TUGAS YANG DIKERJAKAN.
1. Jawab pertanyaan berikut dari teks tentang Mu’adz bin Jabal.
(a) Dalam kecerdasan otak dan keberanian mengemukakan pendapat, Mu’adz hampir sama dengan siapa?
(b) Apa jawaban pertama Mu’adz saat Rasulullah bertanya tentang pedomannya dalam mengadili sesuatu?
(c) Berapa orang yang hadir di majlis yang didatangi A’idzullah bin Abdillah?
2. Tuliskan lanjutan teks tentang Mu’adz bin Jabal, dimulai setelah kalimat terakhirnya.

TEKS SUMBER.
Tetapi kelebihannya yang paling menonjol dan keitstimewaannnya yang utama ialah fiqih atau keahliannya dalam soal hukum. Keahliannya dalam fiqih dan ilmu pengetahuan ini mencapai taraf yang menyebabkannya berhak menerima pujian dari Rasulullah SAW dengan sabdanya : “Ummatku yang paling tahu akan yang halal dan yang haram ialah Mu’adz bin Jabal.”
Dalam kecerdasan otak dan keberaniannya mengemukakan pendapat, Mu’adz hampir sama dengan Umar bin Khattab. Ketika Rasulullah SAW hendak mengirimnya ke Yaman, lebih dulu ditanyainya : “Apa yang menjadi pedomanmu dalam mengadili sesuatu, hai Mu’adz?” Kitabullah”, ujar Mu’adz. “Bagaimana jika kamu tidak jumpai dalam Kitabullah?”, tanya Rasulullah pula. “Saya putus dengan Sunnah Rasul”, ujuar Mu’adz. “Jika tidak kamu temui dalam Sunnah Rasulullah?” “Saya pergunakan fikiranku untuk berijtihad, dan saya takkan berlaku sia-sia”. Maka berseri-serilah wajah Rasulullah, sabdanya: “Segala puji bagi Allah yang telah memberi taufiq kepada utusan Rasulullah sebagai yang diridhai oleh Rasulullah . . . .”
Maka kecintaan Mu’adz terhadap Kitabullah dan Sunnah Rasulullah tidak menutup pintu untuk mengikuti buah fikirannya, dan tidak menjadi penghalang bagi akalnya untuk memahami kebenaran-kebenaran dahsyat yang masih tersembunyi yang menunggu usaha orang yang akan menghadapi dan menyingkapnya.
Dan mungkin kemampuan untuk berijtihad dan keberanian menggunakan otak dan kecerdasan inilah yang menyebabkan Mu’adz berhasil mencapai kekayaan dalam ilmu fiqih, mengatasi teman dan saudara-saudaranya hingga dinyatakan oleh Rasulullah sebagai “orang yang paling tahu tentang yang halal dan yang haram”. Dan cerita-cerita sejarah melukiskan dirinya bagaimana adanya, yakni sebagai otak yang cermat dan jadi penyuluh serta dapat memutuskan persoalan dengan sebaik-baiknya . . . .
Di bawah ini kita muat cerita tentang A’idzullah bin Abdillah yakni ketika pada suatu hari di awal pemerintahan Khalifah Umar, ia masuk mesjid bersama beberapa orang shahabat, katanya:
“Maka duduklah saya pada suatu majlis yang dihadiri oleh tiga puluh orang lebih, masing-masing menyebutkan sebuah hadits yang mereka terima dari Rasulullah SAW. Pada halaqah atau lingkaran itu ada seorang anak muda yang amat tampan . . . . hitam manis warna kulitnya, bersih, manis tutur katanya dan termuda usianya di antara mereka. Jika pada mereka terdapat keraguan tentang suatu hadits, mereka tanyakan kepada anak muda itu yang segera memberikan fatwanya, dan ia tak hendak berbicara kecuali bila diminta . . . . Dantatkala majlis itu berakhir, saya dekati anak muda itu dan saya tanyakan siapa namanya, ujarnya: Saya adalah Mu’adz bin Jabal.”

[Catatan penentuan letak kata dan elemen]
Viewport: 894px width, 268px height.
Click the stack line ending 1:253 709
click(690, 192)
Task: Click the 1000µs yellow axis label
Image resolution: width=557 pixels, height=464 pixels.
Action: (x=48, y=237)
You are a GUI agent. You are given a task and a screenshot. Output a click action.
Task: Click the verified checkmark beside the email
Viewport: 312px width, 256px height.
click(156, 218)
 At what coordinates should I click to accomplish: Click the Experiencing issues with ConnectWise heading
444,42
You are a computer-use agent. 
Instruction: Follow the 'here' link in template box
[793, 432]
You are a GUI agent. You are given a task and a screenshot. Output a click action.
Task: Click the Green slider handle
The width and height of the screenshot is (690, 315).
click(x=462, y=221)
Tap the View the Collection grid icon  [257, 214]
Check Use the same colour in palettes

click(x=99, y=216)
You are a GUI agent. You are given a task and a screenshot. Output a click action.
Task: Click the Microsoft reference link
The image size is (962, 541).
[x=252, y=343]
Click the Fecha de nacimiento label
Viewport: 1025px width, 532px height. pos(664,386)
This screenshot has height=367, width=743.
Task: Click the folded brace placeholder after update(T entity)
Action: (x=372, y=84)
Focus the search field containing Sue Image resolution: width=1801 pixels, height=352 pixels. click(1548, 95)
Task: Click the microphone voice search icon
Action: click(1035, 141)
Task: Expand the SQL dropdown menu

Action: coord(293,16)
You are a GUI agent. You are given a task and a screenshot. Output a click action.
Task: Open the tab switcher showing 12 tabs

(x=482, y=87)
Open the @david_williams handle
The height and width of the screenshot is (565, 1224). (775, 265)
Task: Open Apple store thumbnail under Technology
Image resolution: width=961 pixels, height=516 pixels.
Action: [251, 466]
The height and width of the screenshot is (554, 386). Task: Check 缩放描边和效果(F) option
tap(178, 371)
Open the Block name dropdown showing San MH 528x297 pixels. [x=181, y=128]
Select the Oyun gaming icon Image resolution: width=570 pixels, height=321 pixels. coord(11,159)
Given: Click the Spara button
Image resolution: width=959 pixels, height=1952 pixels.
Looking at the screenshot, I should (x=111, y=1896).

JAWABAN TIAP TUGAS.
1.
(a) Umar bin Khattab.
(b) Kitabullah.
(c) Tiga puluh orang lebih.

2.
Shahar bin Hausyab tidak ketinggalan memberikan ulasan, katanya:
“Bila para shahabat berbicara sedang di antara mereka hadir Mu’adz bin Jabal, tentulah mereka akan sama meminta pendapatnya karena kewibawaannya . . . .!”
Dan Amirul Mu’minin Umar r.a. sendiri sering meminta pendapat dan buah fikirannya. Bahkan dalam salah satu peristiwa di mana ia memanfaatkan pendapat dan keahliannya dalam hukum, Umar pernah berkata: “Kalau tidaklah berkat Mu’adz bin Jabal, akan celakalah Umar
!”
Dan ternyata Mu’adz memiliki otak yang terlatih baik dan logika yang menawan serta memuaskan lawan, yang mengalir dengan tenang dan cermat. Dan di mana saja kita jumpai namanya – di celah-celah riwayat dan sejarah, kita dapati ia sebagi yang selalu menjadi pusat lingkaran. Di mana ia duduk selalulah dilingkungi oleh manusia.
Ia seorang pendiam, tak hendak bicara kecuali atas permintaan hadirin. Dan jika mereka berbeda pendapat dalam suatu hal, mereka pulangkan kepada Mu’adz untuk memutuskannya. Maka jika ia telah buaka suara, adalah ia sebagimana dilukiskan oleh salah seorang yang mengenalnya: “
Seolah-olah dari mulutnya keluar cahaya dan mutiara . . . .”
Dan kedudukan yang tinggi di bidang pengetahuan ini serta penghormatan Kaum Muslimin kepadanya, baik selagi Rasulullah masih hidup maupun setelah beliau wafat, dicapai Mu’adz sewaktu ia masih muda. Ia meninggal dunia di masa pemerintahan Umar, sedang usianya belum 33 tahun . . . .!
Mu’adz adalah seorang yang murah tangan, lapang hati dan tinggi budi. Tidak suatupun yang diminta kepadanya, kecuali akan diberinya secara berlimpah dan dengan hati yang ikhlas. Sungguh kemurahan Mu’adz telah menghabiskan semua hartanya.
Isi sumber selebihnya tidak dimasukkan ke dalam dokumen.